今回幸せな記憶を呼び寄せたのは「牛肉の焼ける香り」でした。
保育園の帰り道は、二人共無言だったり、爆音で歌ってたり、イヤイヤ言ってたり、今日の出来事を教えてくれたり。今日は二人共無言でした。
そんな道中、どこぞの家からか、良い匂いがしてきました。牛肉の焼ける香り。なんだかそれだけで少し幸せになったのです、
その香りは、すき焼きを思い起こさせました。イギリス留学中、私は多くても一時帰国は年に 2 回。帰国する度に、母はすき焼きを用意してくれてたっけ。
ホームステイ時代はホストファミリーのご飯で、大学生時代は貧乏学生らしい自炊で生きてました。牛肉は高くて、なかなか手を出せない品でした。しかも、イギリスには薄切り肉は売っていない。
帰国した家のテーブルには、私の好きなお肉が沢山用意されてて、それを誰かに焼いてもらえて。20 年以上使っているすき焼き用の鉄鍋で焼かれた、あの時食べた牛肉は感動ものでした。
留学する前には当たり前だったものが、凄く贅沢なものだと感じていたのです。
今夜嗅いだ牛肉の香りと、自分自身の帰国と娘たちを連れて帰宅する姿も重なったのか、記憶が鮮明に蘇りました。
どんな光景だったか?
どんな味だったか?
どのくらい食べたのか?
こういう客観的事実を詳しく覚えてはいません。
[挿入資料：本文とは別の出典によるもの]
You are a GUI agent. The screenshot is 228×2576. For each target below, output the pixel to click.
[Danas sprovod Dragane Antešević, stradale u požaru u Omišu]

よく覚えているのは、思い出せるのは、「あの時どんな気持ちだったのか?」ということ。
客観的事実を記憶する際、事実をありのまま覚えていないことが多い。人間だれしも、自分が見たいものを見たいようにしか見ないし、記憶が半自動的に、ご都合主義的に、改ざんされている。
それでも、「あの時こんな気持ちだった」という自分の心は、忘れない。
あの時のすき焼き、とっても美味しかったなぁ。
お母さん、ありがとう。
すき焼きを食べる度に、どこかで見かける度に、この気持ちを思い出したい。そんな幸せな記憶の引き金になるものを、いっぱいいっぱい持ったら、もっと豊かになれる気がする。
牛肉の香りがする家の前を通るとき、もし娘たちが爆音で歌っていたら、私が空腹で死にそうだったら、こんなことは思えなかったでしょう。
同じ事象が目の前にあっても、自分の状態次第で受け取り方がこんなに違うのだなぁ…と、我ながら多重人格になったのでは?と驚くほどです。
それって、そういえば生理終わったからかも。